INGREDIENTS
1
pound (2-1/2 cups) dried pinto beans, rinsed
6
cups water
2
cups chopped onions
3
jalapeño peppers,* seeded and minced
4
cloves garlic, minced
2
teaspoons salt
16
(10-inch) fat-free flour tortillas
4
cups shredded iceberg lettuce
4
cups shredded romaine lettuce
1
cup reduced-fat sour cream
2
cups (8 ounces) shredded reduced-fat Cheddar cheese
2
cups salsa
1
cup minced fresh cilantro
*Jalapeño peppers can sting and irritate the skin, so wear rubber gloves when handling peppers and do not touch your eyes.
PREPARATION:
- Place beans in Dutch oven. Cover with 2 inches of water. Bring to a boil; reduce heat to low. Simmer 5 minutes. Remove from heat and let stand, covered, 1 hour. Drain liquid from beans.

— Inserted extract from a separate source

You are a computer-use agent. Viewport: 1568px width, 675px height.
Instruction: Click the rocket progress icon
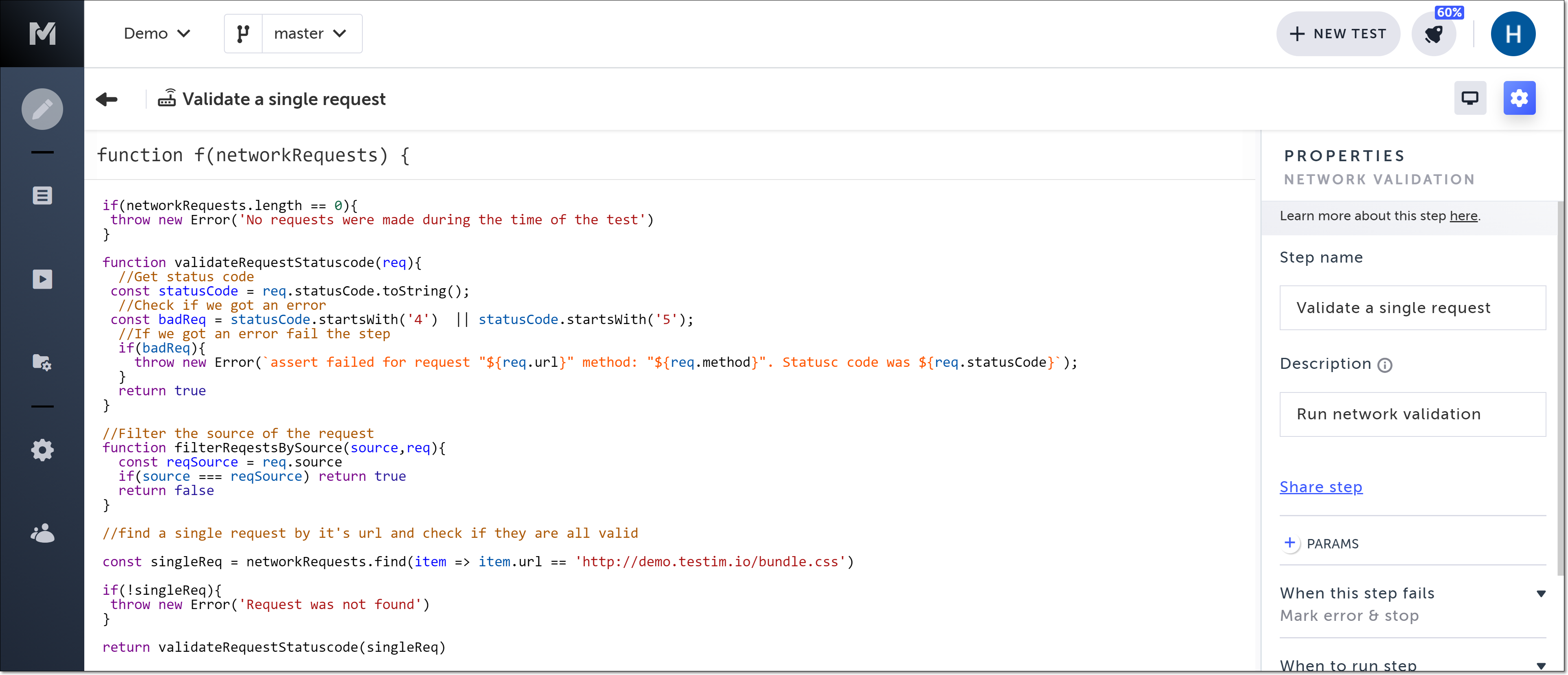[1434, 34]
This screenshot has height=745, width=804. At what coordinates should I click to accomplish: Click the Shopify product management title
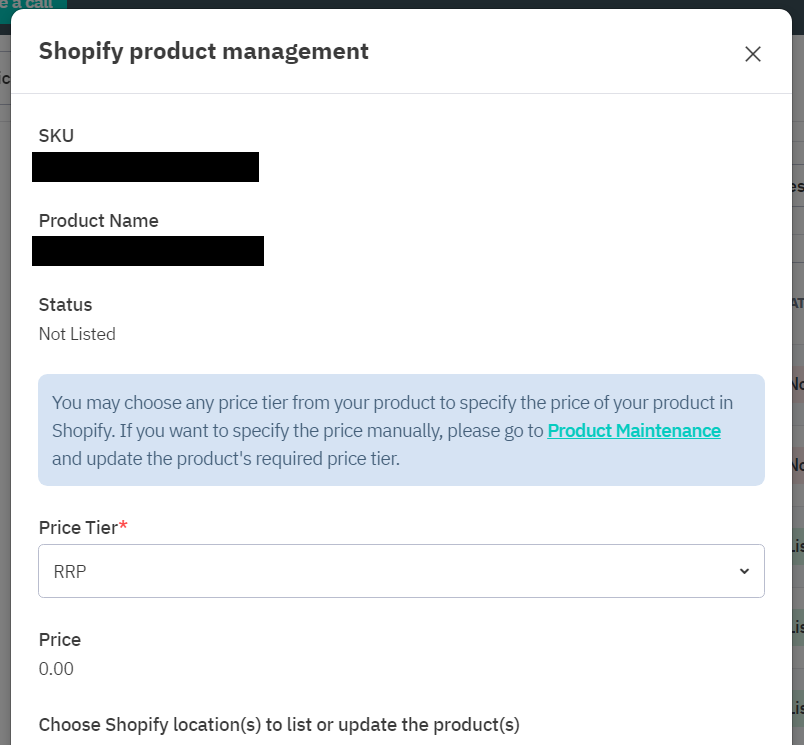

- Add 6 cups water, onions, peppers, garlic and salt. Bring to a boil; reduce heat to low. Simmer, covered, 1 hour or until beans are tender. Drain cooking broth from beans.
- Preheat oven to 300°F. Stack tortillas and wrap in foil. Bake 20 minutes or until heated through.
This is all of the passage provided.